#### [What the exercise asks]
Copy the following records line for line, with no changes at all.

[Entries for locating text and elements]
··········

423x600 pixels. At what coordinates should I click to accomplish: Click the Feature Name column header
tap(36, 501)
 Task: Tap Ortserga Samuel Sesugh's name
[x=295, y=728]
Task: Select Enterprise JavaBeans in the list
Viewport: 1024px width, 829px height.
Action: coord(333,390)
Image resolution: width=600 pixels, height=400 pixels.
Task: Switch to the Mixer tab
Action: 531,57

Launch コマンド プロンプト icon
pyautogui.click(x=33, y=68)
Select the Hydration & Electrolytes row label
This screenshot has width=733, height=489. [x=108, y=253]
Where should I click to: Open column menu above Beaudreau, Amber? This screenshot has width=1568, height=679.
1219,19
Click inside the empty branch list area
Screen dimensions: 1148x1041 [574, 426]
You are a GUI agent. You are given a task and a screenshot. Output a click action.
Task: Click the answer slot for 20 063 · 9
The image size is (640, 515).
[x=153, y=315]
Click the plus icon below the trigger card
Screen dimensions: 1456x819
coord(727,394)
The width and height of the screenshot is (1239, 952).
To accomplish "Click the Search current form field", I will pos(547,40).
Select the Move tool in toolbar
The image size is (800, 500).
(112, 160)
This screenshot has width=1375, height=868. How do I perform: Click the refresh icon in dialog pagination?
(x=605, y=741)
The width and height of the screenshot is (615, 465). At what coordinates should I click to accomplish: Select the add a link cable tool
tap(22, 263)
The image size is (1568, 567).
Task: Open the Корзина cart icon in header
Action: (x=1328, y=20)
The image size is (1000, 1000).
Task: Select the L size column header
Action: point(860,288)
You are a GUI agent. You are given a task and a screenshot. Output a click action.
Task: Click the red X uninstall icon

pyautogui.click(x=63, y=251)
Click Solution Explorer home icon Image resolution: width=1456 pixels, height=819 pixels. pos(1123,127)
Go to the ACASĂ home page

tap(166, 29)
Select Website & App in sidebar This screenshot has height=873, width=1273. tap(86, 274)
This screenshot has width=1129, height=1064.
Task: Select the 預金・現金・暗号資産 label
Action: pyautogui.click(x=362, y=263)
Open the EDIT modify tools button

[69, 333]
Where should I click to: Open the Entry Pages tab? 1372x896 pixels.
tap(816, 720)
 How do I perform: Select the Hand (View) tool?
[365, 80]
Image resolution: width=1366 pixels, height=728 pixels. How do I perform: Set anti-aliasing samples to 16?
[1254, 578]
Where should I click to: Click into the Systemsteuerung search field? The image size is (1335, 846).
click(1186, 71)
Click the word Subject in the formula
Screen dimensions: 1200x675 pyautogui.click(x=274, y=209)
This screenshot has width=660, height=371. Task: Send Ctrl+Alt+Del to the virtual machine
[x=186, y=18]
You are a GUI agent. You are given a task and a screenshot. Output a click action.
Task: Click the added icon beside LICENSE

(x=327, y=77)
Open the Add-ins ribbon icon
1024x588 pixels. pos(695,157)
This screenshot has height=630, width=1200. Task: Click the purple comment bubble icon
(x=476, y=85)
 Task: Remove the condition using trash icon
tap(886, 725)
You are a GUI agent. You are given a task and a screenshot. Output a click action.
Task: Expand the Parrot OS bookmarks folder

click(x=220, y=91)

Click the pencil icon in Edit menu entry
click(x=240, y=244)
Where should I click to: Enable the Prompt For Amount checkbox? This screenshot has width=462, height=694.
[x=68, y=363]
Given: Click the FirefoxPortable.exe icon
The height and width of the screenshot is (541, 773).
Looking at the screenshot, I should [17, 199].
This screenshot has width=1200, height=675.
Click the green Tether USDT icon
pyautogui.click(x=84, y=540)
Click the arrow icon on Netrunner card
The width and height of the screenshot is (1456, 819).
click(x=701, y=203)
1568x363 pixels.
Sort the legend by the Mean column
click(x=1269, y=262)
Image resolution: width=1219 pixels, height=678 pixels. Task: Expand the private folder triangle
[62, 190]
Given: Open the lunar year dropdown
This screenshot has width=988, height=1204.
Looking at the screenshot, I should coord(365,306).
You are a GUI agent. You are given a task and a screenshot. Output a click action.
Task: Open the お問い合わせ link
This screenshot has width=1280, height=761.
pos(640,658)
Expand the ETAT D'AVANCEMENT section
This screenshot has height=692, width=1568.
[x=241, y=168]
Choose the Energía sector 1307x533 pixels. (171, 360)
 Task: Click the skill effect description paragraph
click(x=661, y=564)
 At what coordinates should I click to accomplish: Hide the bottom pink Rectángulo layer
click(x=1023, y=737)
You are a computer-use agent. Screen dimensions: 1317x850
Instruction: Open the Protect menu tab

··········

#### [Solution for this task]
423x600 pixels. At what coordinates should I click to accomplish: Click the Feature Name column header
tap(36, 501)
 Task: Tap Ortserga Samuel Sesugh's name
[x=295, y=728]
Task: Select Enterprise JavaBeans in the list
Viewport: 1024px width, 829px height.
Action: coord(333,390)
Image resolution: width=600 pixels, height=400 pixels.
Task: Switch to the Mixer tab
Action: 531,57

Launch コマンド プロンプト icon
pyautogui.click(x=33, y=68)
Select the Hydration & Electrolytes row label
This screenshot has width=733, height=489. [x=108, y=253]
Where should I click to: Open column menu above Beaudreau, Amber? This screenshot has width=1568, height=679.
1219,19
Click inside the empty branch list area
Screen dimensions: 1148x1041 [574, 426]
You are a GUI agent. You are given a task and a screenshot. Output a click action.
Task: Click the answer slot for 20 063 · 9
The image size is (640, 515).
[x=153, y=315]
Click the plus icon below the trigger card
Screen dimensions: 1456x819
coord(727,394)
The width and height of the screenshot is (1239, 952).
To accomplish "Click the Search current form field", I will pos(547,40).
Select the Move tool in toolbar
The image size is (800, 500).
(112, 160)
This screenshot has width=1375, height=868. How do I perform: Click the refresh icon in dialog pagination?
(x=605, y=741)
The width and height of the screenshot is (615, 465). At what coordinates should I click to accomplish: Select the add a link cable tool
tap(22, 263)
The image size is (1568, 567).
Task: Open the Корзина cart icon in header
Action: (x=1328, y=20)
The image size is (1000, 1000).
Task: Select the L size column header
Action: point(860,288)
You are a GUI agent. You are given a task and a screenshot. Output a click action.
Task: Click the red X uninstall icon

pyautogui.click(x=63, y=251)
Click Solution Explorer home icon Image resolution: width=1456 pixels, height=819 pixels. pos(1123,127)
Go to the ACASĂ home page

tap(166, 29)
Select Website & App in sidebar This screenshot has height=873, width=1273. tap(86, 274)
This screenshot has width=1129, height=1064.
Task: Select the 預金・現金・暗号資産 label
Action: pyautogui.click(x=362, y=263)
Open the EDIT modify tools button

[69, 333]
Where should I click to: Open the Entry Pages tab? 1372x896 pixels.
tap(816, 720)
 How do I perform: Select the Hand (View) tool?
[365, 80]
Image resolution: width=1366 pixels, height=728 pixels. How do I perform: Set anti-aliasing samples to 16?
[1254, 578]
Where should I click to: Click into the Systemsteuerung search field? The image size is (1335, 846).
click(1186, 71)
Click the word Subject in the formula
Screen dimensions: 1200x675 pyautogui.click(x=274, y=209)
This screenshot has width=660, height=371. Task: Send Ctrl+Alt+Del to the virtual machine
[x=186, y=18]
You are a GUI agent. You are given a task and a screenshot. Output a click action.
Task: Click the added icon beside LICENSE

(x=327, y=77)
Open the Add-ins ribbon icon
1024x588 pixels. pos(695,157)
This screenshot has height=630, width=1200. Task: Click the purple comment bubble icon
(x=476, y=85)
 Task: Remove the condition using trash icon
tap(886, 725)
You are a GUI agent. You are given a task and a screenshot. Output a click action.
Task: Expand the Parrot OS bookmarks folder

click(x=220, y=91)

Click the pencil icon in Edit menu entry
click(x=240, y=244)
Where should I click to: Enable the Prompt For Amount checkbox? This screenshot has width=462, height=694.
[x=68, y=363]
Given: Click the FirefoxPortable.exe icon
The height and width of the screenshot is (541, 773).
Looking at the screenshot, I should [17, 199].
This screenshot has width=1200, height=675.
Click the green Tether USDT icon
pyautogui.click(x=84, y=540)
Click the arrow icon on Netrunner card
The width and height of the screenshot is (1456, 819).
click(x=701, y=203)
1568x363 pixels.
Sort the legend by the Mean column
click(x=1269, y=262)
Image resolution: width=1219 pixels, height=678 pixels. Task: Expand the private folder triangle
[62, 190]
Given: Open the lunar year dropdown
This screenshot has width=988, height=1204.
Looking at the screenshot, I should coord(365,306).
You are a GUI agent. You are given a task and a screenshot. Output a click action.
Task: Open the お問い合わせ link
This screenshot has width=1280, height=761.
pos(640,658)
Expand the ETAT D'AVANCEMENT section
This screenshot has height=692, width=1568.
[x=241, y=168]
Choose the Energía sector 1307x533 pixels. (171, 360)
 Task: Click the skill effect description paragraph
click(x=661, y=564)
 At what coordinates should I click to accomplish: Hide the bottom pink Rectángulo layer
click(x=1023, y=737)
You are a computer-use agent. Screen dimensions: 1317x850
Instruction: Open the Protect menu tab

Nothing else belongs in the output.